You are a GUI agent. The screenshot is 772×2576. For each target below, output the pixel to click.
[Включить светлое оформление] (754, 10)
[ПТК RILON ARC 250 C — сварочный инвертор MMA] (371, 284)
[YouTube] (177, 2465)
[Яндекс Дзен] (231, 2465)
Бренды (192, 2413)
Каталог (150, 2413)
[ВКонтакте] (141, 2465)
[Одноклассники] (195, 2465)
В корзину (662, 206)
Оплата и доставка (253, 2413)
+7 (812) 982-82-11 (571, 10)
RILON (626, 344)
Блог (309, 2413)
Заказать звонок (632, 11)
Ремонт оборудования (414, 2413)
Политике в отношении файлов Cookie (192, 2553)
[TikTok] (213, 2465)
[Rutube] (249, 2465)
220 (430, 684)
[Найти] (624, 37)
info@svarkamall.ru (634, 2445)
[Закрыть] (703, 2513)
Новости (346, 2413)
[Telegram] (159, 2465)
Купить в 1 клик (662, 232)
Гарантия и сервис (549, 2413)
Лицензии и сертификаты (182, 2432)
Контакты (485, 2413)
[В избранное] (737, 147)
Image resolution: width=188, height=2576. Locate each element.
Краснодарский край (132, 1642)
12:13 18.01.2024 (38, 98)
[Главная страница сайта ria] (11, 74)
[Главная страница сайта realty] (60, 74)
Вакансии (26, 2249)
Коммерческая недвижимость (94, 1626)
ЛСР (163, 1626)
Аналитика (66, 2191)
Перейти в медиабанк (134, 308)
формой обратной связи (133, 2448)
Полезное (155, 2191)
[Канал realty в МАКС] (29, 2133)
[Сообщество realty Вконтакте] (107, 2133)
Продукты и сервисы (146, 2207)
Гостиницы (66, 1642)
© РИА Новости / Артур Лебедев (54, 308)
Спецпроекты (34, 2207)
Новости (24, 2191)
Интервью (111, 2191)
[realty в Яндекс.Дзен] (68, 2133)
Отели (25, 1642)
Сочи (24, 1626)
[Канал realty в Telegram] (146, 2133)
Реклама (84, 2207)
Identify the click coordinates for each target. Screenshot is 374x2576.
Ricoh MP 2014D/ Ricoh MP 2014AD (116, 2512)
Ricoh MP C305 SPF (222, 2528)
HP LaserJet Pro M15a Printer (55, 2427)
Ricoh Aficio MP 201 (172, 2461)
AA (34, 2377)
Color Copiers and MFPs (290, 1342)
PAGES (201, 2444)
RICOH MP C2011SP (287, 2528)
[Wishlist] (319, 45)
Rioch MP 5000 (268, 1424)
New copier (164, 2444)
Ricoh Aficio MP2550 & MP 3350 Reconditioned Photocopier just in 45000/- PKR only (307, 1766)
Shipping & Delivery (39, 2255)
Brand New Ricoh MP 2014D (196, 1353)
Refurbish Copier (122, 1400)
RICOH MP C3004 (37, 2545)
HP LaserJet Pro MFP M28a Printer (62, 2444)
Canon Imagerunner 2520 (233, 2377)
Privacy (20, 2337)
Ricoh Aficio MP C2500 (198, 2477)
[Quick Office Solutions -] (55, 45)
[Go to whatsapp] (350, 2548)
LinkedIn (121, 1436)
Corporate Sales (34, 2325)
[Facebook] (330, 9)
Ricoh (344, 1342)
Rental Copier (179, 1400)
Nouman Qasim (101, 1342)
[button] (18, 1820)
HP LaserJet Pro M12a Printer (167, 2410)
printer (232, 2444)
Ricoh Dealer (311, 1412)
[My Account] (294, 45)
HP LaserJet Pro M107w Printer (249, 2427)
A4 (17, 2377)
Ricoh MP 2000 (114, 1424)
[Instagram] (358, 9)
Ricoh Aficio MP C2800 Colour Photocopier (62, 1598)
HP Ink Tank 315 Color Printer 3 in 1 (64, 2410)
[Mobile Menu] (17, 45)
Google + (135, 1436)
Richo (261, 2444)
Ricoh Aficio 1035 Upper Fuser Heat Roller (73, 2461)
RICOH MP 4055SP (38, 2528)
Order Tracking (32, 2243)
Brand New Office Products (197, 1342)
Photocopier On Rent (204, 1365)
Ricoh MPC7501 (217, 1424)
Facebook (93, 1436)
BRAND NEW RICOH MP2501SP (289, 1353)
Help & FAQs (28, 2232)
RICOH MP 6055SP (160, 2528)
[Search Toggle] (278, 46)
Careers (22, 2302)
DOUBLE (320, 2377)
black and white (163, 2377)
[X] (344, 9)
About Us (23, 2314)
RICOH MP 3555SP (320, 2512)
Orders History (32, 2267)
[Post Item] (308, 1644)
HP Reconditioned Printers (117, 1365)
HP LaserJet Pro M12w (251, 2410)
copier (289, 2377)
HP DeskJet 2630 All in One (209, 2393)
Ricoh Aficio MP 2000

========================================

◆ Your objective: Filter the records above for the string "Reconditioned" and copy each matching line.

◆ Response to the exercise:
Ricoh Aficio MP2550 & MP 3350 Reconditioned Photocopier just in 45000/- PKR only (307, 1766)
HP Reconditioned Printers (117, 1365)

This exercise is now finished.